While the effects of footwear on muscle activation and joint work have not extensively been studied during hopping, shoes with carbon-fiber plates can reduce the cost of running by about 4% via a stiffening of the foot9. Although our results are not directly applicable to running, the vertical bouncing motion of the COM is similar for both activities40. As such, we expect that our results would be applicable to running to a certain extent. Based on our results, the mechanism by which such performance enhancement occurs during bouncing motions is the increased stiffness and power output of the windlass mechanism, which in turn reduces ankle work. Mechanically, this could operate through the coupling of the windlass mechanism and the ankle plantar flexors in series about the ankle. Since the average activity of AH was unchanged, the results support the hypothesis that footwear can increase performance by increasing the efficiency of ankle movements as opposed to directly decreasing the active muscle work in the intrinsic foot muscles.
We also observed a significant increase in the activation of TA throughout contact with the ground, which is likely a result of the tension of the device pulling the foot and toes downwards. Increased activation of TA may be required to help appropriately place the toes down as the body is landing, and pick them up as the body is pushing off while the device is worn. The increased mass of the foot due to the device may also play a role in increasing activation; however, as noted previously the mass of the device is quite small and therefore not expected to result in such a large change in activation. Regardless of the exact reasons, it is currently unclear to what extent the cost of increased TA activation may offset reductions in cost from reduced plantarflexion work. Nevertheless, our findings are consistent with exoskeletons that stiffen the ankle, which tend to reduce MG and SOL activity at the expense of increased TA activity34,53,54.
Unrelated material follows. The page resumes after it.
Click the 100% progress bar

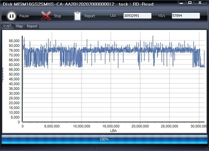pyautogui.click(x=104, y=139)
While the exotendon passively increased both the stiffness and work output of the plantar MTU, the MTP and foot arch exhibited more intricate changes that warrant discussion. Although these two joints together behaved similar to a linear spring (Fig. 5B), the increase in stiffness due to the exotendon occurred at the MTP (with no changes in work), whereas the increased work output of the foot occurred primarily at the foot arch (with no changes in stiffness). The reason that the additional elastic work appears at the arch and not the MTP may be due to how the MTP joint is pinned to the ground for most of the time the foot is in contact, such that releases in tension must occur through the arch which is free to move (the calcaneus does not generally contact the ground during hopping). The fact that in normal running the amount of positive work returned at the MTP is much smaller than the negative work is indicative of this idea21,22.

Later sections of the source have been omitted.